The lake is at 89.2-percent capacity. Jim Caldwell at NID reported trout fishing was slow, but bass were still hitting near the submerged trees found all around the lake. Recreational boat traffic was heavy on weekends and fishing was best during the week.


The lake was 85- to 90-pecent full. The Foresthill Ranger Station reported all the campgrounds and the day-use area were open. Fishing was slow—the lake needs a DFW trout plant.


The lake is at 90-percent capacity. The Georgetown Ranger Station reported all the campgrounds were open. Trollers were picking up a few rainbows and browns at 35 to 40 feet deep. Shore fishing was very slow with the hot weather.

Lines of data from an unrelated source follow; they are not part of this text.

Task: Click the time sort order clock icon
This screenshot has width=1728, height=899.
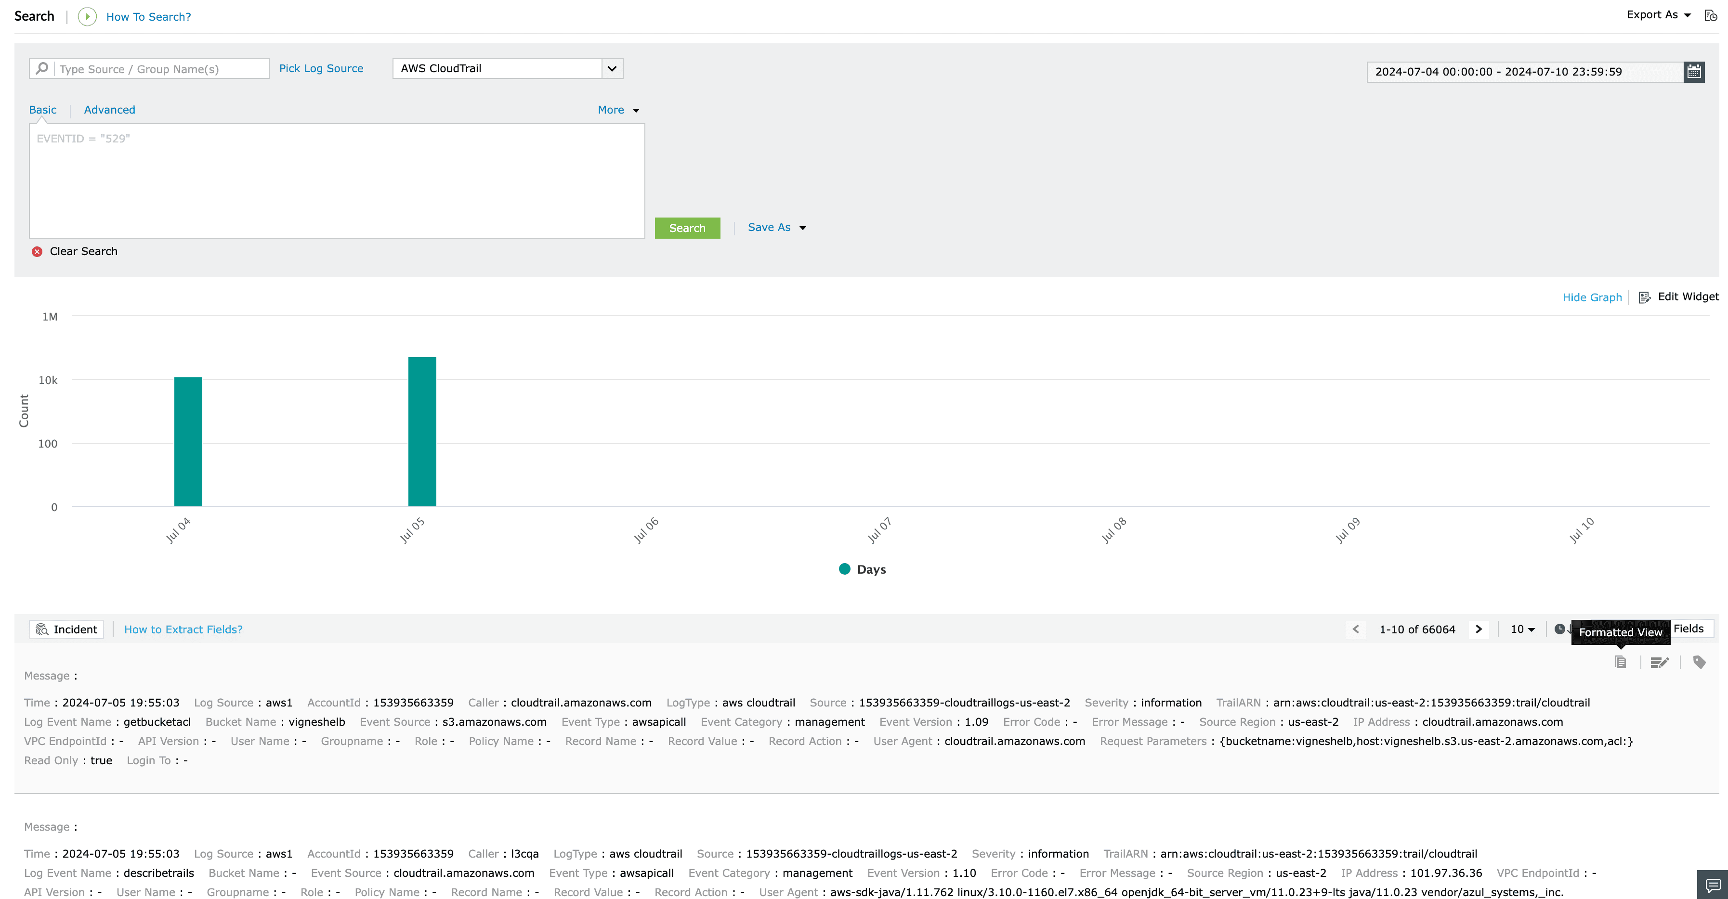Action: click(x=1560, y=629)
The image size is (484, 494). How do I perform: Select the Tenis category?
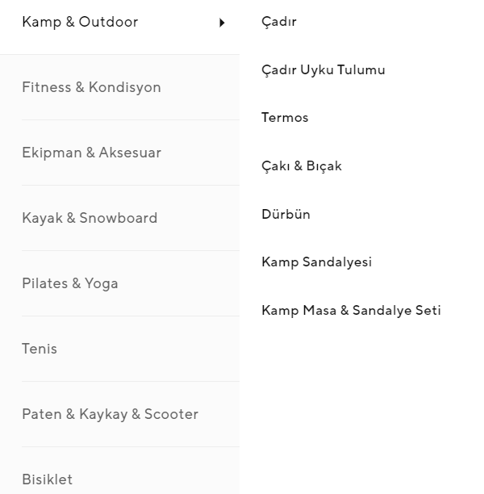click(x=40, y=349)
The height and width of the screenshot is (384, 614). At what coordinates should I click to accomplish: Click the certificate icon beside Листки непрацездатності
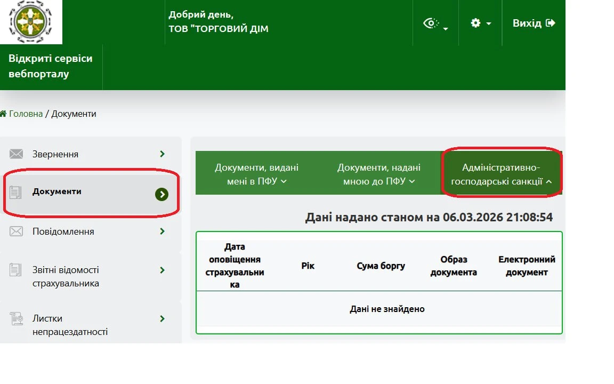pyautogui.click(x=16, y=319)
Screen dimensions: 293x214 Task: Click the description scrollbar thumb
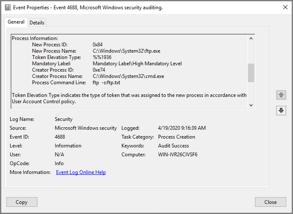[x=251, y=72]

The lake was at 135.3-foot elevation at press time—91.1-percent capacity. Bruce Gibson at the Paradise Tackle Company reported bass fishing was very slow. His last trip produced 4 fish for less than 5 pounds in 5 to 6 hours. With all the water flowing into the system, the water temp was 10 degrees below normal.



Salmon moved in close, giving local boats their easiest access in many years. It was literally a 5-minute ride to the fish and some of them were actually inside of Humboldt Bay. Another happy surprise inside the Bay was a wide-open California halibut bite right off of inflow streams on outgoing tides. Boats running down to Cape Mendocino were in for quick easy limits of large lingcod and rockfish.


Exceptionally-large cabezon were caught aboard Telstar at Cleone Reef, with the largest weighing in at 13 pounds. Lingcod were on fire at most rockpiles. Salmon turned on and began biting so close that John Gebers at Noyo Fishing Center was back in 2 hours with his limit. Charter Boat Sea Hawk also reported limits.


Early week weather gave boats a shot at the salmon near the Channel Buoys outside the Golden Gate. Queen of Hearts got just one salmon short of limits andRiptide also had a good trip. Then the wind kept the boats fishing within their safe areas below town for rockfish and lingcod. Beach fishers at Half Moon Bay and Pacifica enjoyed good catches of striped bass.


Flash and Bass Tub worked the Bay for bass and halibut, with very high counts of bass and dwindling numbers of keeper halibut. Flash II spent the week catching leopard sharks in the South Bay. A 69-lb. thresher shark was caught aboard Lovely Martha. Wacky Jacky and Lovely Martha fished Rocky Point and Stinson Beach for sizable salmon.